Qué merece la pena conocerlo es incontestable, que es una parte fundamental y fiel exponente de la cultura marroquí también, pero, sin duda, y haciendo balance de todo lo vivido, me quedo con el desierto.
Marrakech, siempre hablando desde mi humilde opinión,
lo disfruté, sobre todo, desde sus terrazas, observándolo todo desde el punto
de vista propio del espectador mientras que, el desierto, es para vivirlo a
pie de duna, como un protagonista más de su historia; ahí radica, para mí , la
diferencia: Marrakech quería verlo, pero el desierto quería vivirlo.
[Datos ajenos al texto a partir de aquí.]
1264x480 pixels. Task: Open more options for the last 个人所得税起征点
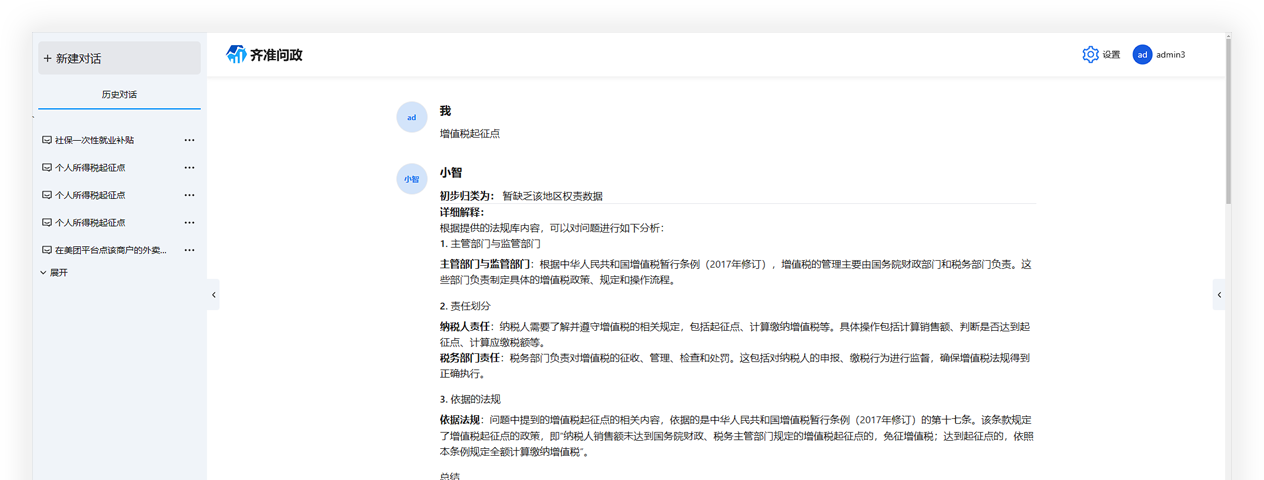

Y hasta aquí la crónica de este inolvidable
viaje. Seguramente, las palabras que aquí más se repiten son magia,
impresionante e inolvidable. Y es que, esas son las tres características
que definen esta experiencia. Algo que, como ya dije al principio, he podido
vivir gracias al empuje que me dio mi compañera incasable de viajes que, junto
a su pareja, formamos durante aquellos días un tándem perfecto,
disfrutando cada segundo de una experiencia que, a todos, nos ha cambiado un
poquito la vida. Gracias amiga, por seguir haciéndome ver la vida con otros ojos, por empujarme a salir de mi zona de cofort, por animarme a no perderme nada por culpa de miedos y prejuicios... en definitiva, por hacerme, con todo esto, crecer.
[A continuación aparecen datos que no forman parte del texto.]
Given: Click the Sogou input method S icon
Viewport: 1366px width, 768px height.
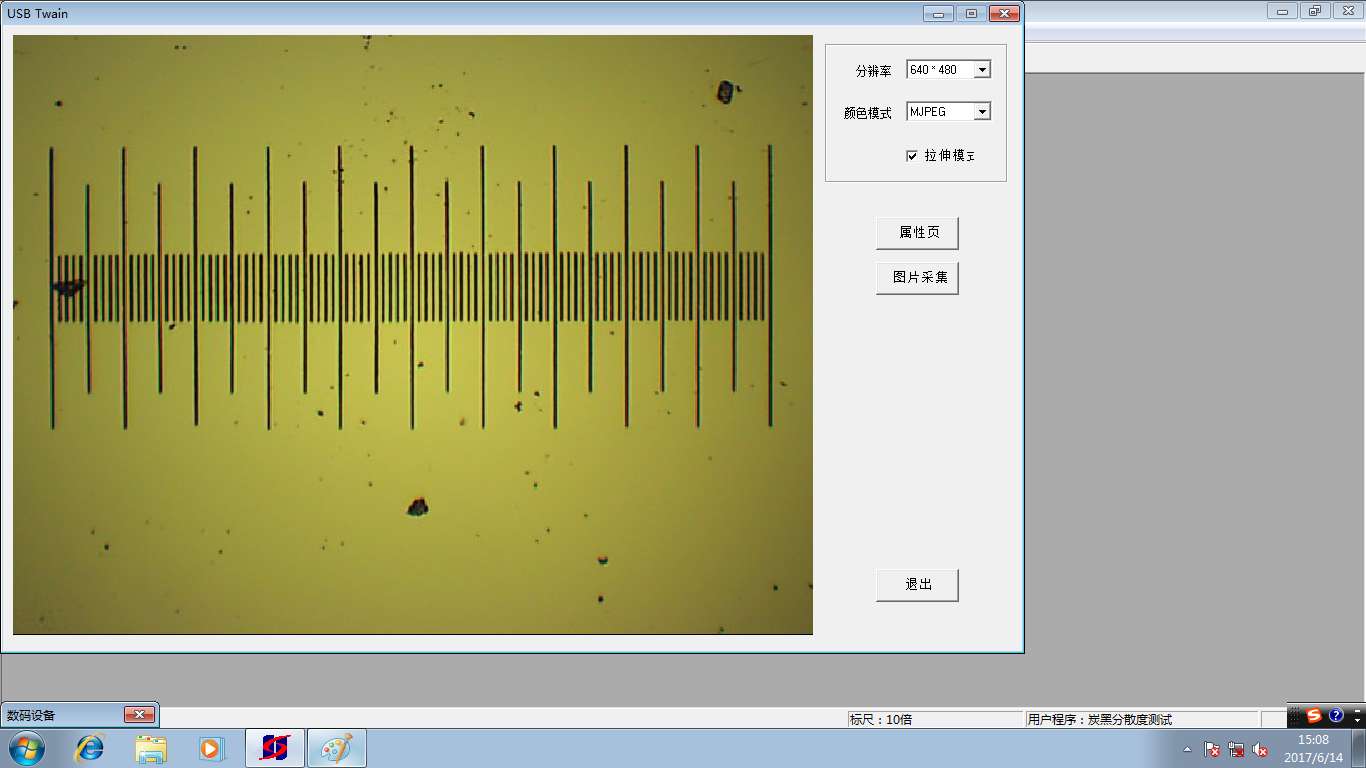Looking at the screenshot, I should tap(1314, 716).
Llegados a este punto, y tras contaros con pelos y señales todo lo allí vivido, ahora sí que puedo afirmar —y quien me lea entenderlo— que tengo una idea totalmente distinta de Marruecos, un lugar donde he podido sentirme segura —algo que, tras mi primera experiencia me preocupaba, y mucho—, donde he podido ser yo más que nunca, donde te das cuenta del valor que tienen realmente las cosas, donde eres realmente consciente de a lo que hay que darle prioridad, de lo que verdaderamente importa.
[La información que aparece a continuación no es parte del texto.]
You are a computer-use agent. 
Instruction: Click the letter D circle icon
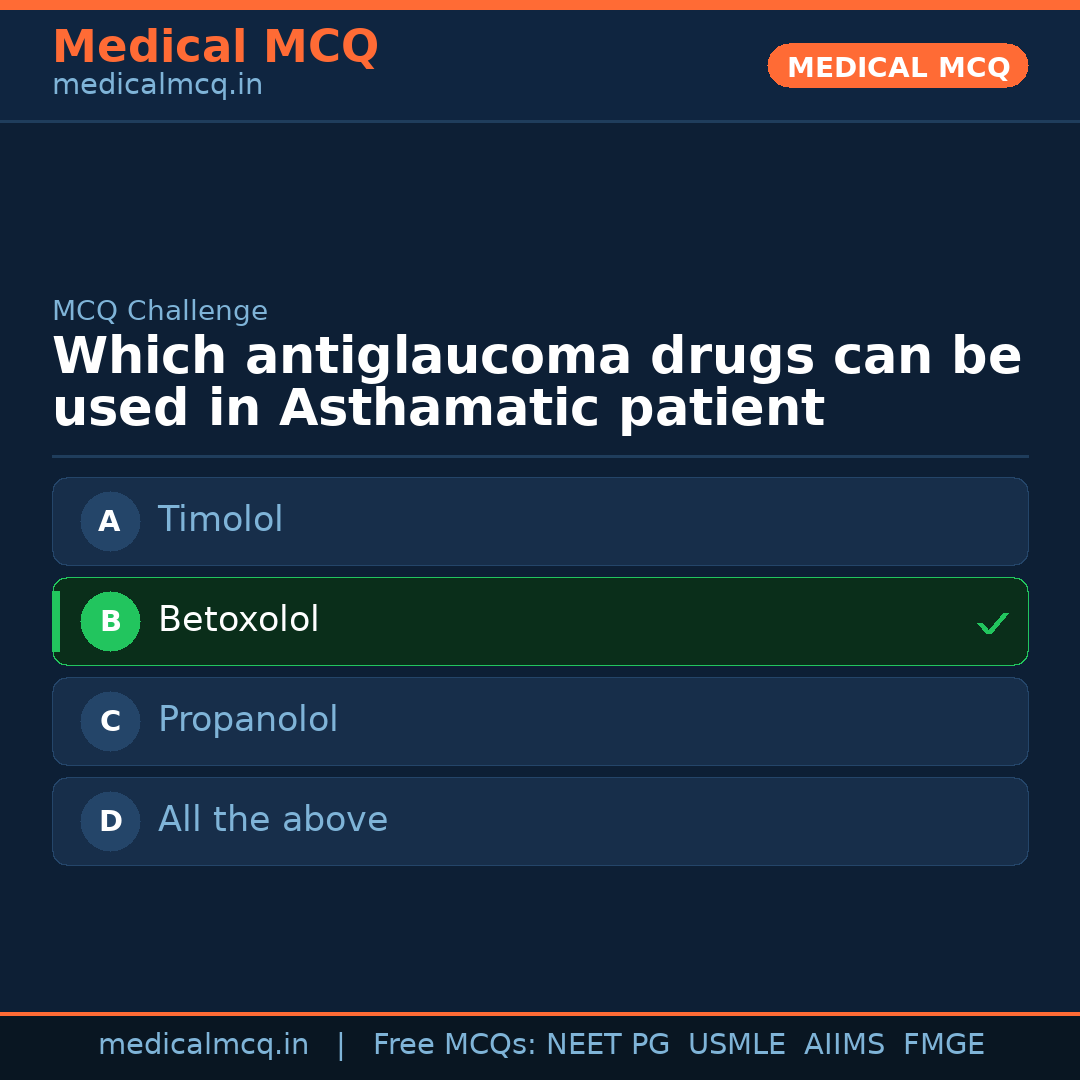[110, 821]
Un destino que también nos ha enseñado que
“la prisa mata”, que “donde parece que no hay nada es donde
realmente sucede todo” y que “la vida
es como una vaca, que a veces da leche y a veces caca”, como bien nos decía
nuestro guía. Y es que, a veces, por muy negro que lo veamos
todo, la vida siempre nos va a regalar momentos cargados de luz, y magia, como este viaje, que si algo ha sido es luz y magia.
Y hasta aquí mi post de hoy del diario de Ro. Una entrada en la que he
intentado trasmitir todo lo vivido en una de las experiencias más mágicas de mi
vida, con un escenario como protagonista en el que no me quería volver a subir y
del que ahora... ahora no quiero bajar.
Como siempre, muchas gracias por estar ahí, justo al otro lado de la pantalla y nos vemos muy pronto en otra entrada del diario de Ro.